O celular do bandido

No Rio de Janeiro (e talvez no Brasil como um todo) assustado pela violência urbana em crescimento rampante, um fenômeno silencioso toma de assalto os moradores da região metropolitana: o celular do bandido.

De início, achei que estivesse sendo pioneiro ao carregar um aparelho antigo rachado, descarregado e disfuncional comigo o tempo todo, somente para ter o que entregar ao eventual assaltante que me sorteasse na loteria diária do crime na cidade. Quando forçado a entregar meu telefone, eu simplesmente faria uma interpretação de desespero e cederia o aparelho sem maiores cerimônias. Embora a estratégia não tenha sido das mais efetivas - as últimas tentativas ocorreram enquanto eu falava ao celular -, ter um plano de contingência, nestas horas, traz uma certa tranquilidade. Costumo dizer que, morando no Rio de Janeiro, a única dúvida sobre assaltos é quando vão ocorrer, porque é certo que vão ocorrer em algum momento.

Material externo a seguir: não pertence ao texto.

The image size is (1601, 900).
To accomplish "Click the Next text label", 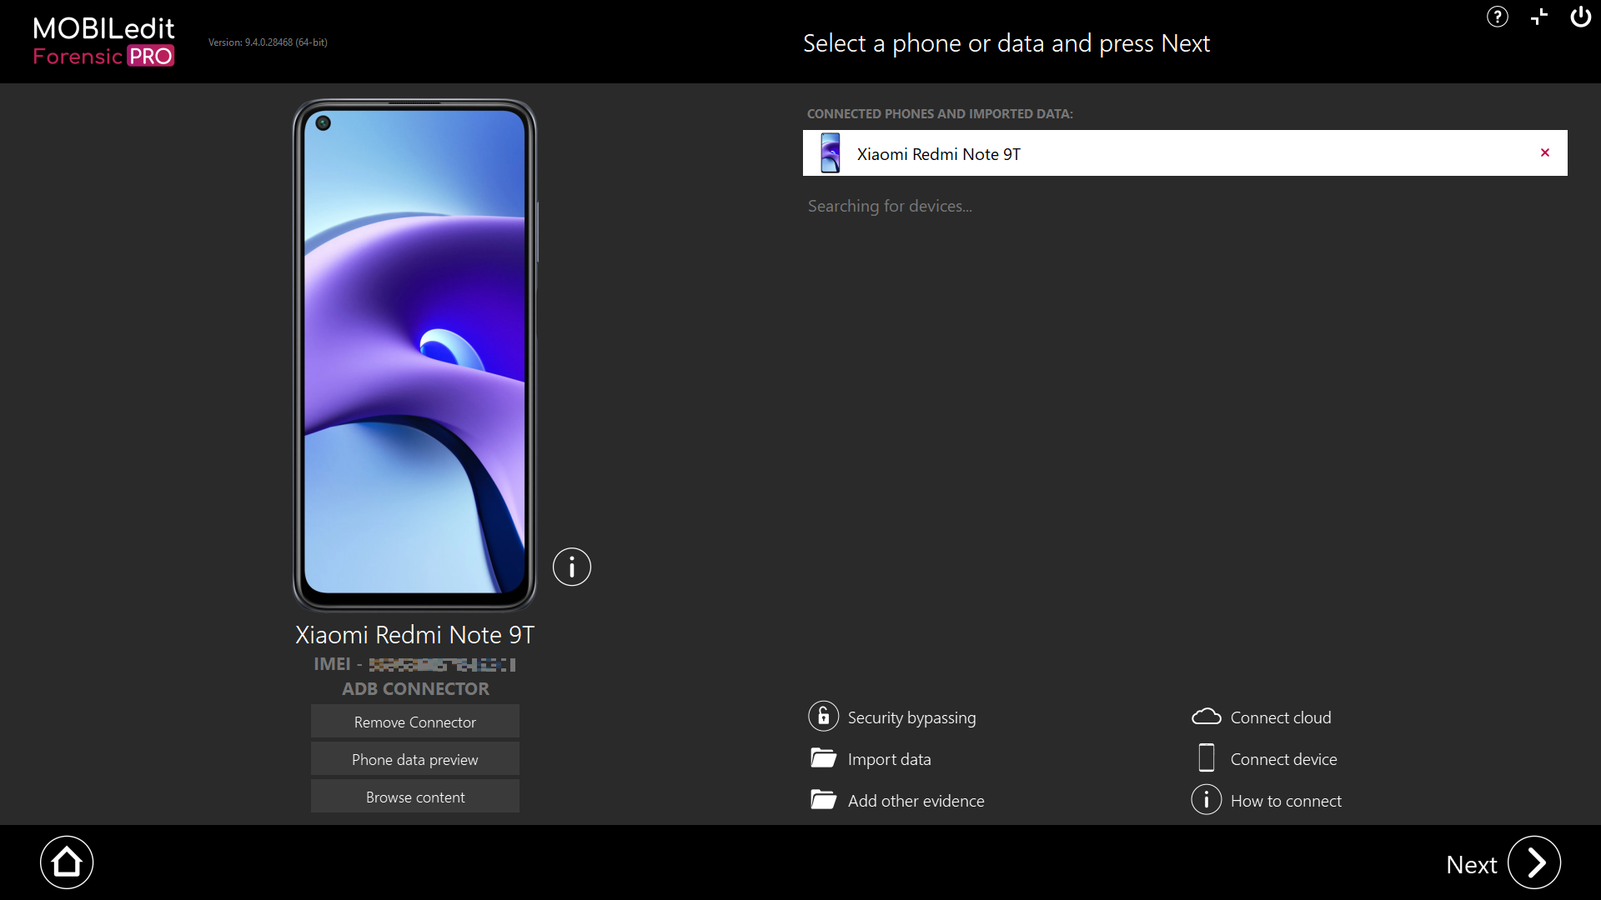I will [1471, 865].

Bom, acabei de descobrir que esta tática é extremamente comum. De fato, já se vendem pela cidade (e na internet) diversas imitações fajutas de aparelhos populares, destinadas somente a ludibriar criminosos.

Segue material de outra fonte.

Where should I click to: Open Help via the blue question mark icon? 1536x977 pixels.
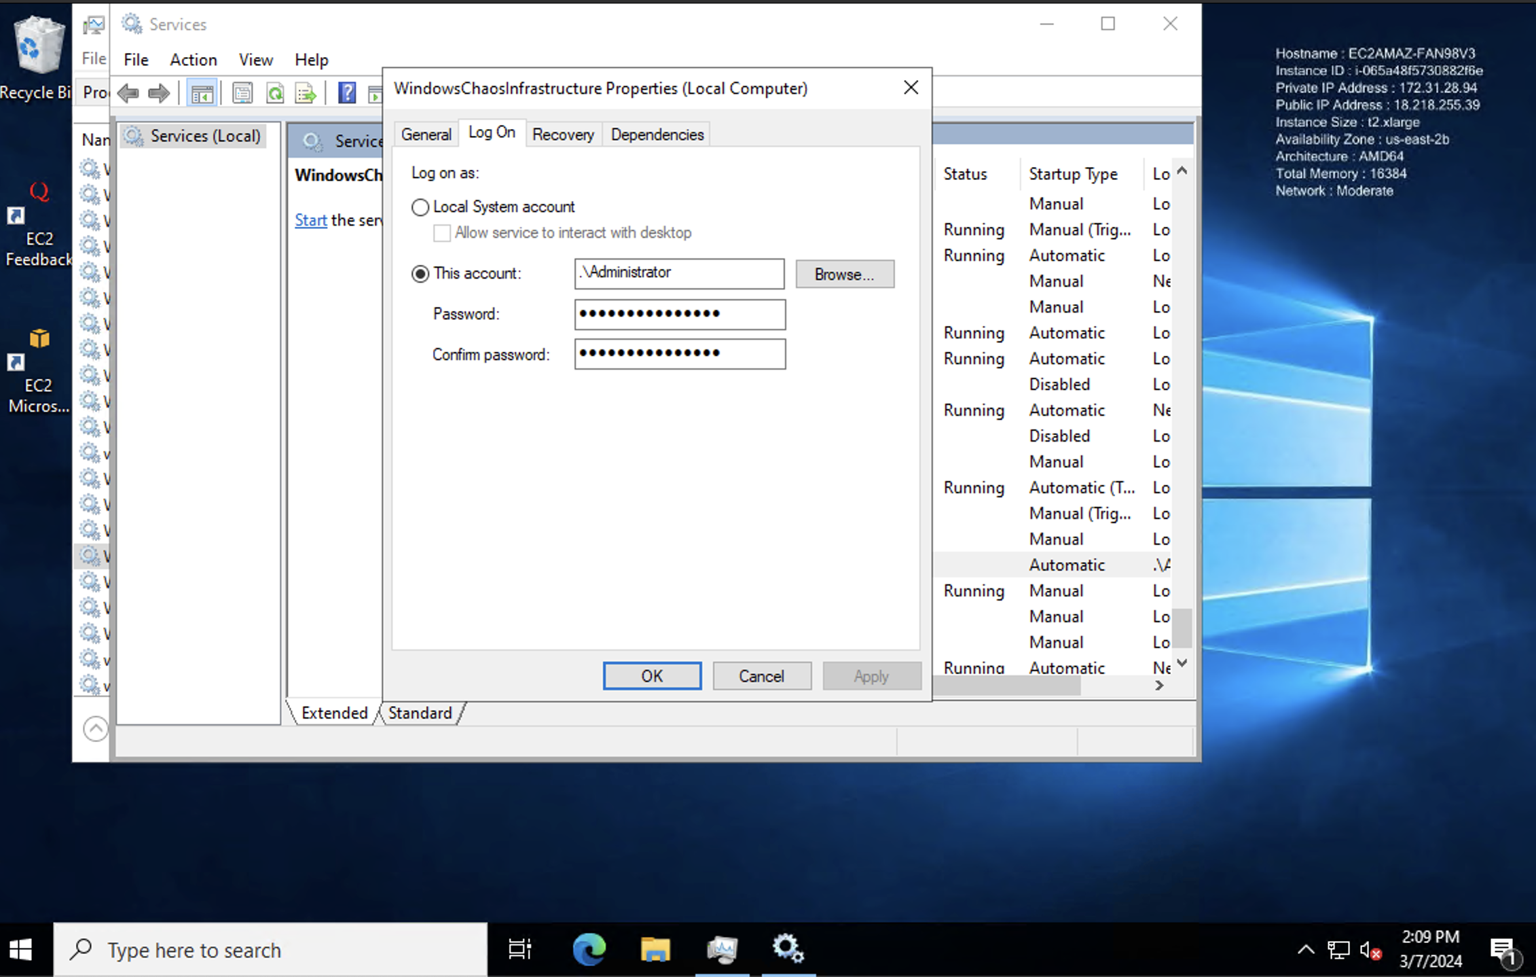(x=347, y=92)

Só me dei conta de que era parte de uma corrente quando uma de minhas alunas do Pré-Universitário Comunitário Rubem Alves, ao deixar seu iPhone cair no chão, disse para ninguém se preocupar porque aquele era o "do bandido". "Ele mostra a maçã mas não passa disso", dizia ela, divertindo-se. Reagi com surpresa, mas os demais alunos ao redor começaram a mostrar aparelhos antigos, carcaças e até capas de celulares ocas como seus subterfúgios de proteção patrimonial.

O fenômeno já chegou aos grandes jornais:

Inventaram uma coisa chamada "celular de bandido". É, senhores, nós cariocas somos muito criativos e demos um jeitinhinho na crescente falta de segurança para usar nossos aparelhos na cidade.

Não deixe o tom jocoso do artigo lhe enganar: estamos rindo, mas estamos com medo. O Brasil não é para amadores.